Proprio la stonatura della clausola eroica alla fine del lungo monologo — come se per un momento le inclinazioni metastasiane o « chiaresche » dell'interprete Bresciani prendessero il sopravvento sullo stile raziocinante del personaggio Giacinta — è la spia della difficoltà che incontra quest'ultima a trovare un linguaggio adeguato alla sua linea di condotta.
Un matrimonio con Guglielmo, che resta fino alla fine alla sua portata, non implicherebbe affatto la perdita dell'onore o della reputazione 18, ma la farebbe semplicemente « rientrare nei ranghi » di un comportamento femminile medio, rassicurante, paternalisticamente teorizzato dai borghesi che la circondano: piú precisamente, la pubblica ammissione che la vicinanza
e le attenzioni di un bellimbusto le hanno fatto mutar sentimenti e pensiero varrebbe quanto dar clamorosamente ragione al « saggio » Fulgenzio, assertore della debolezza delle donne e vero antagonista di Giacinta nelle tre commedie. Fin dalle Smanie egli ammonisce Filippo: « Non si lasciano praticar le figlie. Capite? Non si lasciano praticare ... È donna. Oh, oh! mi dicevate: è prudente. Ed io vi diceva: è donna » (III, 10); e nel Ritorno rias-serisce a beneficio di Leonardo la sua convinzione che le donne sono esseri infantili e fragili, bisognosi di guida e dell'autorità maschile: « Quando non vi siano maggiori obbietti per concludere le vostre nozze, ella, o per amore
o per forza, sarà obbligata a venir con voi ... Veramente la signora Giacinta è un po' capricciosa e ostinatella ... (Oh libertà, libertà! Come in oggi si maritano le fanciulle!) » (III, 1).

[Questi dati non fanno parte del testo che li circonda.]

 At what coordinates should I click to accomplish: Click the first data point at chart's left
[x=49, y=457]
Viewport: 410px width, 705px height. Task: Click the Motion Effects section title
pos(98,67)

Per capire il significato del confronto fra il « femminismo » di Giacinta
e l'antifemminismo di Fulgenzio dobbiamo fermarci un momento a considerarlo nel quadro di un dibattito sulle donne e sulla loro educazione vivace dappertutto nel Settecento, e a Venezia, in particolare, vecchio di secoli: dalla proverbiale attività delle cortigiane-poetesse del Cinquecento ai casi esemplari e opposti, nel secolo successivo, di Arcangela Tarabotti monaca per forza, che dalla sua cella alza la protesta dell'Inferno monacale e della Semplicità ingannata, e di Elena Corner Piscopia, prima donna mai laureatasi a Padova (cfr. Molmenti 1926, pp. 355-59).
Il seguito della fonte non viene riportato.